Standing in the cemetery the day before I left to go back to Reno, I felt uncertainty inside myself. I stood before where she laid, but still, I looked out across the grass and through the trees searching for Suzanne. I will always search for her; in the windows of every home, in the slow passing nights, across Nevada’s desert terrain, and every time I look to the sky. I know that after time I’ll eventually find her, and I’ll have to look no further than myself. No further than my sister Rachel, and my parents, John and Maryann. I’ll have to search as far as my cousin and Suzanne’s best friend Melissa, her husband Chris, and of course, her daughter Cyndy with whom we all have a new role. Not as surrogates in a capacity we could never fill, but to embody the true essence of family and support. Then I’ll look up to the stars at night and know that my sister fills the empty space in between, holding them together with all her strength. In time, that empty spot inside all who loved her will fill with realization and learning from her life and her death. The world has already become a different place for me. Never again will it hold the poetry of fresh eyes, because I am old now, and unwilling to venture backwards.

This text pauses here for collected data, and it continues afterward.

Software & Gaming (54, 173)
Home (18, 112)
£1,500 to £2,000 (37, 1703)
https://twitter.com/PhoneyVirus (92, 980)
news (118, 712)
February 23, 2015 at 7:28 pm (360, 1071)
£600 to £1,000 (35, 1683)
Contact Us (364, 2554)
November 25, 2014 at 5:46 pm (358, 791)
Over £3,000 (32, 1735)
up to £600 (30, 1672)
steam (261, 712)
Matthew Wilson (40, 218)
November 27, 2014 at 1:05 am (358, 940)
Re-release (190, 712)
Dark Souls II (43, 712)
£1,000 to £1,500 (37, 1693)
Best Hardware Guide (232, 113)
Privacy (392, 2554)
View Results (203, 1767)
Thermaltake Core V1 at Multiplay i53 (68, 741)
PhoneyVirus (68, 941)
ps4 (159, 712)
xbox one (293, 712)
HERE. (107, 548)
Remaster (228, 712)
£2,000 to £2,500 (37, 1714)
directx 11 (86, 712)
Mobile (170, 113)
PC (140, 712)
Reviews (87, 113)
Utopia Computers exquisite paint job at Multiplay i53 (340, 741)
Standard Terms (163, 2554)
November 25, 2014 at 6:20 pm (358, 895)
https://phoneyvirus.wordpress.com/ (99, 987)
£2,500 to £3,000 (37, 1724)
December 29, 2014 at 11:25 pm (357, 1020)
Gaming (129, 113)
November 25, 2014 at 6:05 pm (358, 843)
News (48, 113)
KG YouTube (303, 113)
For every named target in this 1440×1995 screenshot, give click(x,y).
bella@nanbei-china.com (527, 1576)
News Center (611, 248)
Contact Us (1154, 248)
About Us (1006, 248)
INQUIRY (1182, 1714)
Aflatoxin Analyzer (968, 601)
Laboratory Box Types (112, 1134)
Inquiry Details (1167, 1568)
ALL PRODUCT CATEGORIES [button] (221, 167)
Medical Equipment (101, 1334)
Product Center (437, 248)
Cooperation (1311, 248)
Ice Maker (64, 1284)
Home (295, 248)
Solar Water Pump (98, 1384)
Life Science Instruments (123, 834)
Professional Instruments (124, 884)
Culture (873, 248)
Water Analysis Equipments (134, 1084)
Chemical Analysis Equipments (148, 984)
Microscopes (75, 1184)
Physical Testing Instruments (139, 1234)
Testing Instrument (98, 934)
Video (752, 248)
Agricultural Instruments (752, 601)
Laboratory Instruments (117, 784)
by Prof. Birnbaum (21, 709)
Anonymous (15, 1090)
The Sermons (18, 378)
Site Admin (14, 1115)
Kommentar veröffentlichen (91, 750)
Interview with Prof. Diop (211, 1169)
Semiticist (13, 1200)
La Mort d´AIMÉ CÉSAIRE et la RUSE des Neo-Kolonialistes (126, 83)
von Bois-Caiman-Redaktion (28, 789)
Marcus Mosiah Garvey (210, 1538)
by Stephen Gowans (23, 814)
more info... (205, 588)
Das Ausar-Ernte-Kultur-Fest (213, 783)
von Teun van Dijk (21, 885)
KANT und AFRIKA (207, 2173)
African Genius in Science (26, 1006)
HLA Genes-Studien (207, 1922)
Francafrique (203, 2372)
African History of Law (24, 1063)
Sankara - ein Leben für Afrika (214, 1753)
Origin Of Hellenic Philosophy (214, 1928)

Suzanne, all I can do now is make you a promise:
When the loneliness settles in, and the empty chambers of my heart ache, I will think on our childhood. I will remember your smile and hear your laugh.
When the sky grows dark, and the “whys” and “what ifs” settle in, I will remember our phone calls and the times spent staying in your home over the last few years.
When the tears swell in my eyes and my stomach grows uneasy, I will fondly think back, and thank you for all you have given me. Things that have shaped me, that may forever go undiscovered, but they are there and they are me, and I thank you.
Sis, you will never be forgotten, only known more and more. If I could I’d write you into existence again, but I know you’re in a place greater than words. I love you so very much. We all love you so very much.